じわっと面白い。
芦川組の若手ヤクザ・新田の部屋に突如転送されてきた楕円形の物体。その中に入っていた超能力少女・ヒナは追いだそうとする新田をサイコキネシスで脅し、無理やり彼の部屋に居着くことに。
世話係
いい顔
強面キャラがトラブルメーカーに振り回されて右往左往するというのはコメディではよくあるシチュエーション。特に目新しいという訳ではないんですが、それだけではない、よく分からない面白さがあります。

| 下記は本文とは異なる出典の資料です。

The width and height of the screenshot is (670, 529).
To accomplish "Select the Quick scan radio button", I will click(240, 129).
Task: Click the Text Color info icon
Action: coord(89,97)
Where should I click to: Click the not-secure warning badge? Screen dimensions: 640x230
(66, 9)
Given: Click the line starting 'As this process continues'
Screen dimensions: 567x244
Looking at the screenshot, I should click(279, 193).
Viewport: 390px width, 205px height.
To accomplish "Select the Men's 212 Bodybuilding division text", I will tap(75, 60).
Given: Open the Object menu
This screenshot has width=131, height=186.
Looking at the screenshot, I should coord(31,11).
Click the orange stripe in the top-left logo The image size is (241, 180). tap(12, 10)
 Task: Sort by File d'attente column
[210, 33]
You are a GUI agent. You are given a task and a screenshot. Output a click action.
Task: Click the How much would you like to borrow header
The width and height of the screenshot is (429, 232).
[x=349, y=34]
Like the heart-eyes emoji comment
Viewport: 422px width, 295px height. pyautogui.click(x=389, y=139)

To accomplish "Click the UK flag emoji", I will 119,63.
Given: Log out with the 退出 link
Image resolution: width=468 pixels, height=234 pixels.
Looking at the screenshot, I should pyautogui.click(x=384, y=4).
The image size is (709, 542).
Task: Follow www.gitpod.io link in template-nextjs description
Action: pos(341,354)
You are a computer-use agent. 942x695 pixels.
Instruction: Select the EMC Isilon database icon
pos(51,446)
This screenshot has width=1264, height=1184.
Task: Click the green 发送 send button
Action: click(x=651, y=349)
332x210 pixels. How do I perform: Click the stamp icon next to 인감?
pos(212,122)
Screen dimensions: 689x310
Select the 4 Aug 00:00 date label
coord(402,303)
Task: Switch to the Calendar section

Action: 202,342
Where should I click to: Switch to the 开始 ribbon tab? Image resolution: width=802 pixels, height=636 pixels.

ヒナは圧倒的な力をタテに新田に言うことを聞かせているわけですが、普段は超能力を使わないとか、割と素直に新田の言いつけを守っています。他にもトラブルを起こしてしまったことを言い出せずに黙っていたり。
新田とヒナの力関係が曖昧なんですよね。で、このイイ感じの曖昧さが作品全体に漂うフワッとした感じの面白さに繋がってるんじゃないかと思います。
呼び捨て
要するに、ヒナは新田に懐いているのですね。無理やりさせた事ではあるものの、してもらった事に対して恩義は感じている。あれをしろ、これをしろと命令する「私の知っている大人」とは違う、と。
じゃあ新田は弱きを助け、強きをくじく任侠ヤクザなのかというと全然んなこたぁなく。喧嘩は大したこと無いが金儲けは得意。組長には如才なくゴマをすり、金を貸し付けた相手には容赦のない取立てをする。ヒナにも力で勝てないから従っているだけで、優しさ故ではありません。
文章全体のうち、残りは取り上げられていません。